Instrukcja do zadania:
Proszę przepisać wiernie fragment artykułu o relokacji migrantów, zawarty między słowami „2023-06-16, 11:30” a „być przedmiotem referendum.”, łącznie z nimi.

Fragment tekstu:
»»

Przymusowa relokacja migrantów. Wiceszef MSZ: referendum będzie testem dla polskiej opozycji
Chcemy wyrazić nasz sprzeciw wobec decyzji Unii Europejskiej, która w siłowy sposób chce narzucić Polsce relokację migrantów. Referendum będzie testem dla polskiej opozycji - powiedział w piątek wiceszef MSZ Arkadiusz Mularczyk.
2023-06-16, 11:30
Ministrowie spraw wewnętrznych państw UE przyjęli stanowisko negocjacyjne w sprawie reformy regulacji migracyjnych w Unii. Stanowisko to będzie podstawą negocjacji prezydencji Rady z Parlamentem Europejskim. Polska i Węgry głosowały przeciwko poparciu tzw. paktu migracyjnego.
W czwartek Sejm przyjął uchwałę wyrażającą sprzeciw wobec unijnego mechanizmu relokacji nielegalnych migrantów, która zobowiązuje rząd do stanowczego sprzeciwu wobec takich praktyk Unii Europejskiej. Prezes PiS Jarosław Kaczyński oświadczył w Sejmie, że kwestia relokacji migrantów w Unii Europejskiej musi być przedmiotem referendum.
"Referendum jest potrzebne"
- Referendum w Polsce w kwestii przymusowej relokacji migrantów jest potrzebne - powiedział Arkadiusz Mularczyk. - Chcemy wyrazić nasz sprzeciw przeciwko takiej decyzji Unii Europejskiej, która w siłowy sposób chce narzucić Polsce relokację migrantów. Chcemy, aby wypowiedziało się społeczeństwo i aby to był jasny sygnał dla urzędników Unii Europejskiej w Brukseli i Berlinie - podkreślił.
Dodał, że niektóre kraje Europy Zachodniej, w szczególności Niemcy, w 2015 roku szeroko otworzyły swoje granice na migrantów. - Doprowadziło to do sytuacji, kiedy społeczeństwo, głównie niemieckie, ma dosyć sytuacji terroryzowania ich miast przez tysiące nielegalnych migrantów - powiedział wiceszef MSZ i stwierdził, że w Niemczech rośnie poparcie dla skrajnej prawicy, a za pośrednictwem Brukseli Berlin próbuje rozwiązać problem, który sam stworzył.

««

Wyodrębniony materiał:
»»

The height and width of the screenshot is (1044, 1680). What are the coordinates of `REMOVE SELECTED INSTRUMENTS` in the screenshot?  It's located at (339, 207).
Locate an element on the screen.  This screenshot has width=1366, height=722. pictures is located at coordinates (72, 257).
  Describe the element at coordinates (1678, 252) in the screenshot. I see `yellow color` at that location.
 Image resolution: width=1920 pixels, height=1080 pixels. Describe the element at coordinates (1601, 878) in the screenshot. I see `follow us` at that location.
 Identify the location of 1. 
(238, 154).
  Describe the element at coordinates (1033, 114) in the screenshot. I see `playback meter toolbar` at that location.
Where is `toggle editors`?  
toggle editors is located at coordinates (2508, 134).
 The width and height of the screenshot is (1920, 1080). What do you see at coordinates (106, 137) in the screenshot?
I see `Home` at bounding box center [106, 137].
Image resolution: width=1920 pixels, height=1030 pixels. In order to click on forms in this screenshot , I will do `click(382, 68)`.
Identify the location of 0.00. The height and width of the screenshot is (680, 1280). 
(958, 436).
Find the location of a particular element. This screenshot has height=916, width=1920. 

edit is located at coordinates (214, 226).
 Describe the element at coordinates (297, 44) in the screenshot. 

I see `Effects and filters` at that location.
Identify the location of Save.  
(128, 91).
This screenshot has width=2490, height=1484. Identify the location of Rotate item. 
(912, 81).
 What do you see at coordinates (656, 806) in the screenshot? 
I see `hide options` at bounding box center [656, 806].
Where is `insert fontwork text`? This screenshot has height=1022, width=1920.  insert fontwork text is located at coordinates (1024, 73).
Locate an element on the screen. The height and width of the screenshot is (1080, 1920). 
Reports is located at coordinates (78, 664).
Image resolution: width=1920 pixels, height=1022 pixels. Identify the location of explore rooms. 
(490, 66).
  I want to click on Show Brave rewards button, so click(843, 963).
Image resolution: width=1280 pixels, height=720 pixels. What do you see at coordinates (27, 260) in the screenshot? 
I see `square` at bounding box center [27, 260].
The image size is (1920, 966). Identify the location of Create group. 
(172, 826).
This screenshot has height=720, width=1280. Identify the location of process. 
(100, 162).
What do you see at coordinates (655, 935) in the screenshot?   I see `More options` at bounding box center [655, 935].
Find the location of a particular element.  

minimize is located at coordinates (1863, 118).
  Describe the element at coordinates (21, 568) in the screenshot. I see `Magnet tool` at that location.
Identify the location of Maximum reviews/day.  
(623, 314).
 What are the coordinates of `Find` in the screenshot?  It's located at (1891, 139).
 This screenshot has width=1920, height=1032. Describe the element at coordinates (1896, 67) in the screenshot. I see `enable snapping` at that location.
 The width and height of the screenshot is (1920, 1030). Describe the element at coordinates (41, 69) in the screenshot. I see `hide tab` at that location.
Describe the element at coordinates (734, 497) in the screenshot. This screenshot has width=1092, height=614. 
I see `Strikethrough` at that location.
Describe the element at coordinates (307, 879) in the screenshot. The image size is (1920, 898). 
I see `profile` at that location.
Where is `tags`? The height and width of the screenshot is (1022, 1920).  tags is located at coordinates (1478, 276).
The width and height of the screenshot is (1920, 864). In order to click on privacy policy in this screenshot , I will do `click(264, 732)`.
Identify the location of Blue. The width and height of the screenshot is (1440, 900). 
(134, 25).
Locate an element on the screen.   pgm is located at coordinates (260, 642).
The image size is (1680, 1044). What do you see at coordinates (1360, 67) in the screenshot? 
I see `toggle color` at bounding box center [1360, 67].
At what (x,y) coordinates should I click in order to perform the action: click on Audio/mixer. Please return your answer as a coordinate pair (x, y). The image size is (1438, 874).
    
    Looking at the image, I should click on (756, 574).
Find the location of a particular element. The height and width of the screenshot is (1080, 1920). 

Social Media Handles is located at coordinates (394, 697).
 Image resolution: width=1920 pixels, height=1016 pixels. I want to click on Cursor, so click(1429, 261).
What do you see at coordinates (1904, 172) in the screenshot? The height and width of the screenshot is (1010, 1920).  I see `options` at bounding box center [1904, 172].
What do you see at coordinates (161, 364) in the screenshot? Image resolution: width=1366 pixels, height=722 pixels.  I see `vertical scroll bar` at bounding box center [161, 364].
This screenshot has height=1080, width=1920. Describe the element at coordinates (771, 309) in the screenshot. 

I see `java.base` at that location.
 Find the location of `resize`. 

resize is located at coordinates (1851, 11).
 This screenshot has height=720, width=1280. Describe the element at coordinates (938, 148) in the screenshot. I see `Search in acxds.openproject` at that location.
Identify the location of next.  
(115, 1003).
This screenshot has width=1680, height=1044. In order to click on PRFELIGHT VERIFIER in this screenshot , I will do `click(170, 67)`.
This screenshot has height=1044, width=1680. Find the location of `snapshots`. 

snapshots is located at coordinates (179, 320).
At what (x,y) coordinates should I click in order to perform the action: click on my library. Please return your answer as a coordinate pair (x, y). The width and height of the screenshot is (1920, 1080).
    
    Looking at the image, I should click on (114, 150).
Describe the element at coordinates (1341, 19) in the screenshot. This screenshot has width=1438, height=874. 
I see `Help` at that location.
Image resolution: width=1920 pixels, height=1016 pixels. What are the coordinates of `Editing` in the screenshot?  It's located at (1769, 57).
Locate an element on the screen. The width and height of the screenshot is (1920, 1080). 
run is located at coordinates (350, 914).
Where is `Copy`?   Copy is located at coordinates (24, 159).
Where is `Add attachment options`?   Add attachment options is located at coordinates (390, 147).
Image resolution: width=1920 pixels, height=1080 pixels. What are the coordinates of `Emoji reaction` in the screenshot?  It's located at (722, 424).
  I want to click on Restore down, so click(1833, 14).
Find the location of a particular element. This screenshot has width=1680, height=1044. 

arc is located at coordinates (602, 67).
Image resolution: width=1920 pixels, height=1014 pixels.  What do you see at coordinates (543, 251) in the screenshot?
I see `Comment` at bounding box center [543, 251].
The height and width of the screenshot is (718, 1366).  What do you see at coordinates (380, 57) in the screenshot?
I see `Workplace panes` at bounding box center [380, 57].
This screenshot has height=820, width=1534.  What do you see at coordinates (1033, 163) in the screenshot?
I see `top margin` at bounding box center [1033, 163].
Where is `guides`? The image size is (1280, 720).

««

Wynik zadania:
2023-06-16, 11:30
Ministrowie spraw wewnętrznych państw UE przyjęli stanowisko negocjacyjne w sprawie reformy regulacji migracyjnych w Unii. Stanowisko to będzie podstawą negocjacji prezydencji Rady z Parlamentem Europejskim. Polska i Węgry głosowały przeciwko poparciu tzw. paktu migracyjnego.
W czwartek Sejm przyjął uchwałę wyrażającą sprzeciw wobec unijnego mechanizmu relokacji nielegalnych migrantów, która zobowiązuje rząd do stanowczego sprzeciwu wobec takich praktyk Unii Europejskiej. Prezes PiS Jarosław Kaczyński oświadczył w Sejmie, że kwestia relokacji migrantów w Unii Europejskiej musi być przedmiotem referendum.